I have a question related with the problem shown in the title.
I got a state space model of my system through calculations and it turns out to have a form as
follows
$\dot x(t)=Ax(t)+Br(t)+c$ where A and B are constant matrixes and x and r are state variable
and input, respectivley. The final term is a constant vector with same size as $x$ and I believe it is a
disturbance term. As you can see, it strictly is not linear but I want to make it a linear
form. As I think, since $c$ can be regarded as an input(or disturbance) given to the system right at the
time reference denoted as $t = 0$, It may be represented as $w(t)=c*u(t)$ where
u(t) is a unit step function. In this way, it seems that I could get a state
space representation with multi-inputs
$\dot x(t)=Ax(t)+Br(t)+w(t)$
but I added a unit step function which was absent actually.
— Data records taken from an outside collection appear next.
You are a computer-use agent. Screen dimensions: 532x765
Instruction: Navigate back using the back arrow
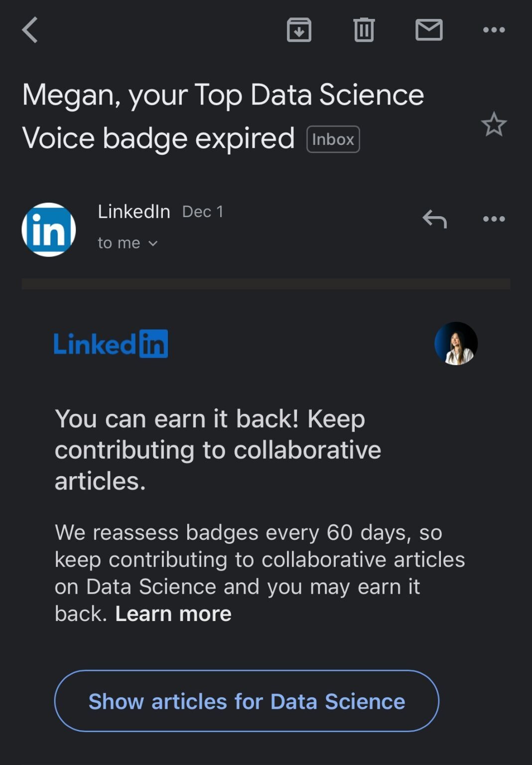click(x=30, y=30)
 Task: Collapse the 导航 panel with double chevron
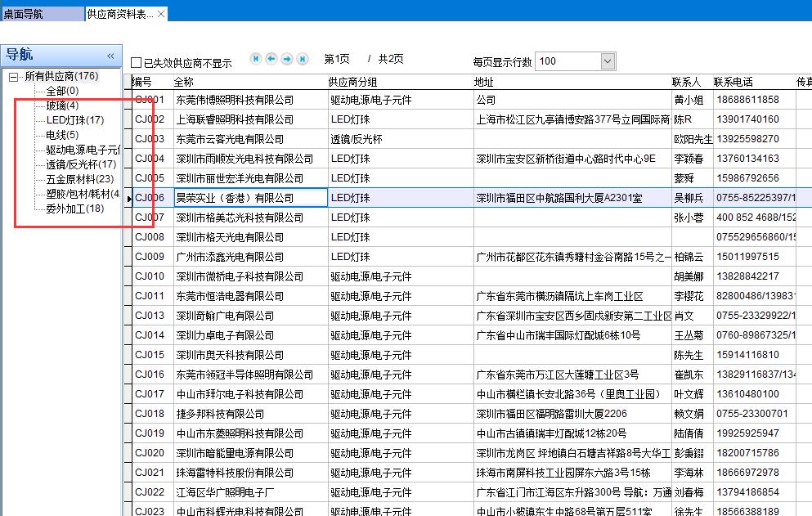point(110,56)
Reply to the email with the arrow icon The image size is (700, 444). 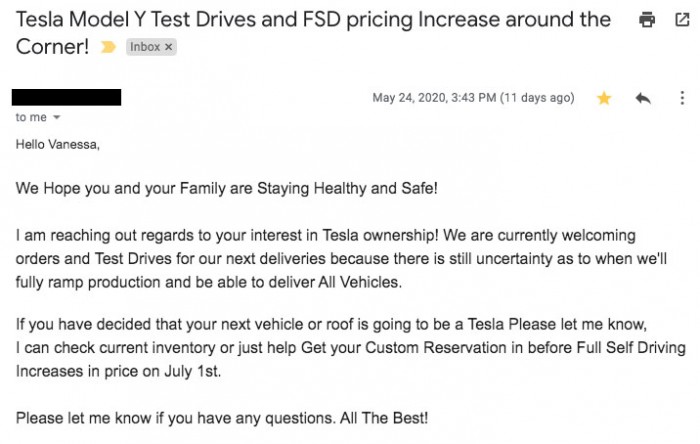coord(643,98)
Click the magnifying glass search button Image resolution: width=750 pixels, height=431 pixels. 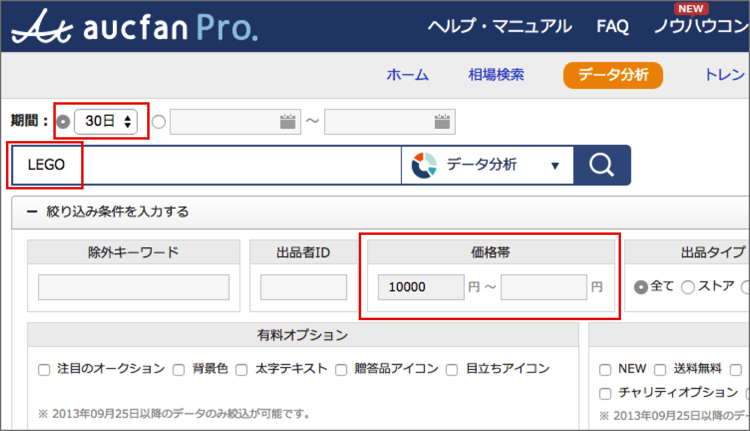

I want to know whether doing like this is theoretically correct (not practical view). And if it's
correct, can I get some reliable reference (sth like a paper) on this?
Thank you.
Best,
This term could be considered as a shift in the input: $$r(t)=r'(t)+a$$
$$ \dot x(t)=A x(t)+B(r'(t)+a)+c $$
then
$$\dot x(t)=A x(t)+B r'(t)+ \underbrace{B a+c}_{=0}$$
Set $a$ in the way that $$Ba=-c$$
In cases where B does not have enough degrees of freedom to do that then it will be questionable whether the input can compensate the effect to $c$ at all.